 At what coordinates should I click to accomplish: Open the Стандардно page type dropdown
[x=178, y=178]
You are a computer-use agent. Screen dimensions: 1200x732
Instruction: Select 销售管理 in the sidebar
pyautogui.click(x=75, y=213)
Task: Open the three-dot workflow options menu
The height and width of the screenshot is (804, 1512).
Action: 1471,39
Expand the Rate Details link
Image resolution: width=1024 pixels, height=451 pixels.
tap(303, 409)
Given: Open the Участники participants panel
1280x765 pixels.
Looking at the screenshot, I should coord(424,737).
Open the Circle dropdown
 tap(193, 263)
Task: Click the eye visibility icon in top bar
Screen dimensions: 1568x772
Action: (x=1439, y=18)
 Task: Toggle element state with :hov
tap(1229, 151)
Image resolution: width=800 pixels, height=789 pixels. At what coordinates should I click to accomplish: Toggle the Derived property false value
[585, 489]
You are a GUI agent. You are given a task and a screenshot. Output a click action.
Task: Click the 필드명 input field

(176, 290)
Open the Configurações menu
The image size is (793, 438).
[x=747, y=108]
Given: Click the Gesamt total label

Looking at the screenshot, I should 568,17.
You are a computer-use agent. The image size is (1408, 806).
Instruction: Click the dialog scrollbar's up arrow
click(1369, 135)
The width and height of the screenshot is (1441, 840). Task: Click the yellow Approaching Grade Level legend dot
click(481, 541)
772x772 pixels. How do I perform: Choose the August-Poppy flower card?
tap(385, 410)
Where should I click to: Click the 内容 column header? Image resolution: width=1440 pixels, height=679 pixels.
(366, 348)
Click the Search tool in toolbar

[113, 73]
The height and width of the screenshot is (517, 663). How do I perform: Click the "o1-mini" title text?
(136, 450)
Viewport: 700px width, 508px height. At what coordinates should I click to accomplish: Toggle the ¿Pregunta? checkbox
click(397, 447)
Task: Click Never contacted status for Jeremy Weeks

● **REQUIRED WORK**
Type out the entire listing again, matching every line exactly.

● **SOLVED EXERCISE**
 At what coordinates should I click to accomplish: Open the Стандардно page type dropdown
[x=178, y=178]
You are a computer-use agent. Screen dimensions: 1200x732
Instruction: Select 销售管理 in the sidebar
pyautogui.click(x=75, y=213)
Task: Open the three-dot workflow options menu
The height and width of the screenshot is (804, 1512).
Action: 1471,39
Expand the Rate Details link
Image resolution: width=1024 pixels, height=451 pixels.
tap(303, 409)
Given: Open the Участники participants panel
1280x765 pixels.
Looking at the screenshot, I should coord(424,737).
Open the Circle dropdown
 tap(193, 263)
Task: Click the eye visibility icon in top bar
Screen dimensions: 1568x772
Action: (x=1439, y=18)
 Task: Toggle element state with :hov
tap(1229, 151)
Image resolution: width=800 pixels, height=789 pixels. At what coordinates should I click to accomplish: Toggle the Derived property false value
[585, 489]
You are a GUI agent. You are given a task and a screenshot. Output a click action.
Task: Click the 필드명 input field

(176, 290)
Open the Configurações menu
The image size is (793, 438).
[x=747, y=108]
Given: Click the Gesamt total label

Looking at the screenshot, I should 568,17.
You are a computer-use agent. The image size is (1408, 806).
Instruction: Click the dialog scrollbar's up arrow
click(1369, 135)
The width and height of the screenshot is (1441, 840). Task: Click the yellow Approaching Grade Level legend dot
click(481, 541)
772x772 pixels. How do I perform: Choose the August-Poppy flower card?
tap(385, 410)
Where should I click to: Click the 内容 column header? Image resolution: width=1440 pixels, height=679 pixels.
(366, 348)
Click the Search tool in toolbar

[113, 73]
The height and width of the screenshot is (517, 663). How do I perform: Click the "o1-mini" title text?
(136, 450)
Viewport: 700px width, 508px height. At what coordinates should I click to accomplish: Toggle the ¿Pregunta? checkbox
click(397, 447)
Task: Click Never contacted status for Jeremy Weeks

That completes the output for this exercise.